Ces actions sont encore plus influentes dans l’indice composite Nasdaq, qui a établi 34 records cette année, y compris celui de mardi, tout en grimpant de 25%. Le Dow Jones Industrial Average, d’autre part, n’a pas encore récupéré ses pertes causées par la pandémie. L’indice est en baisse de 6% par rapport à son sommet de février et de 2,7% en 2020.

Le S&P 500 représente désormais une part moins importante de l’économie dans son ensemble que par le passé. Les actions des compagnies aériennes, des croisières et de l’énergie, dont beaucoup sont encore en baisse de plus de 50% cette année, exercent une influence moindre sur l’indice qu’autrefois. De plus, le marché boursier ne reflète pas les grandes parties du monde des affaires, telles que les nombreuses petites entreprises qui ferment leurs magasins.

Les taureaux du marché boursier ont choisi de regarder au-delà d’une sombre réalité économique, accroissant leurs paris à la perspective d’une époque plus rose. L’économie a subi sa plus forte contraction jamais enregistrée au deuxième trimestre et les bénéfices des entreprises ont chuté. Le taux de chômage a oscillé juste au-dessus de 10% le mois dernier, les dépenses ont chuté et l’activité manufacturière s’est contractée.

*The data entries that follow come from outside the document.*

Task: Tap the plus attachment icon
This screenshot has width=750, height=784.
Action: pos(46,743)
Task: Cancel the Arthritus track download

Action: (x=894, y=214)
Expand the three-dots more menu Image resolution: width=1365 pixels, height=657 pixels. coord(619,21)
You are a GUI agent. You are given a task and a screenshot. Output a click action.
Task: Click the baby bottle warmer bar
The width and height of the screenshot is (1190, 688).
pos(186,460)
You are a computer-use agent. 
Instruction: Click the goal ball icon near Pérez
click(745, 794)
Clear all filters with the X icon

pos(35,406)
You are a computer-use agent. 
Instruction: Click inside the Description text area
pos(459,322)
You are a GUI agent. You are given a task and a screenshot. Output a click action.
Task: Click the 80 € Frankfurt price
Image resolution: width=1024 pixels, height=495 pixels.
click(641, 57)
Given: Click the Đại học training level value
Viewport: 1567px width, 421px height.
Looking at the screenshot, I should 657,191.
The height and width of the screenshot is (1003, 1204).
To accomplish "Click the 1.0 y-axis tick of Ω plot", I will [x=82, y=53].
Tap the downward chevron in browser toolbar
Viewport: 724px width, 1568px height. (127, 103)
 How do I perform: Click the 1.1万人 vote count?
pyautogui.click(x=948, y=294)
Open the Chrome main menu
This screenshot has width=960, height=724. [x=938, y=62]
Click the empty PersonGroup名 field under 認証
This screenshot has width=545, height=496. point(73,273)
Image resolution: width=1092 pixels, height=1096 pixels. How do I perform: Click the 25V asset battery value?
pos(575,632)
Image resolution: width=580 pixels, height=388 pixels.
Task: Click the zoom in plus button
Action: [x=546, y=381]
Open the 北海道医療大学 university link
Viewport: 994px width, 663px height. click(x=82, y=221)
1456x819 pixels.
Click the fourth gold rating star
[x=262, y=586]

Certains de ces indicateurs ont commencé à s’améliorer, étayant l’argument selon lequel la reprise de l’économie sera en forme de V. Les salaires, d’une part, devraient se contracter à des niveaux plus modestes pour le reste de l’année avant de commencer à grimper au premier trimestre de 2021. Les niveaux de chômage et les chiffres des ventes ont tous rebondi sur leurs plus bas en juin et juillet.

Pourtant, le retour du S&P500 à son sommet a laissé le marché boursier dangereusement exposé à un autre battement de tambour, selon certains analystes.

L’indice se négocie actuellement à 22,6 fois les bénéfices projetés au cours des 12 prochains mois. La dernière fois que les actions se sont échangées à ce niveau, c’était en 2000, avant l’éclatement de la bulle Internet. La plupart des grandes actions technologiques sont particulièrement chères, se négociant à 26 fois les bénéfices.

Les valorisations sont extrêmement élevées. Il n’est pas réaliste de s’attendre à ce que cette économie soit au niveau où elle était en février.

Les États pourraient réimposer les confinements s’ils ne veulent pas que le nombre de cas de coronavirus à l’intérieur de leurs frontières augmente, ce qui pourrait faire remonter le nombre de personnes sans emploi et prolonger la durée de la récession actuelle. Les négociations sur une aide gouvernementale supplémentaire pourraient également échouer, laissant les actions exposées à un recul à court terme et les investisseurs devinant les ramifications potentielles sur les dépenses de consommation, qui représentent la majeure partie de l’activité économique des États-Unis.

Il y a aussi l’incertitude entourant les élections présidentielles et législatives de novembre, qui ont le potentiel de remodeler les efforts de secours économique. Un balayage démocrate de la Maison Blanche et du Congrès apparaît comme un risque particulièrement important, selon certains analystes. Un changement à la tête de la Maison Blanche pourrait conduire à l’annulation des réductions d’impôt adoptées par le Congrès en 2017, ce qui étoufferait la croissance des bénéfices.

En raison de ces obstacles, certains investisseurs affirment qu’ils craignent pour leur portefeuille. Les actions aux niveaux actuels restent vulnérables. Cela pourrait permettre aux investisseurs à court terme et nerveux, ainsi qu’aux traders, de prendre des bénéfices.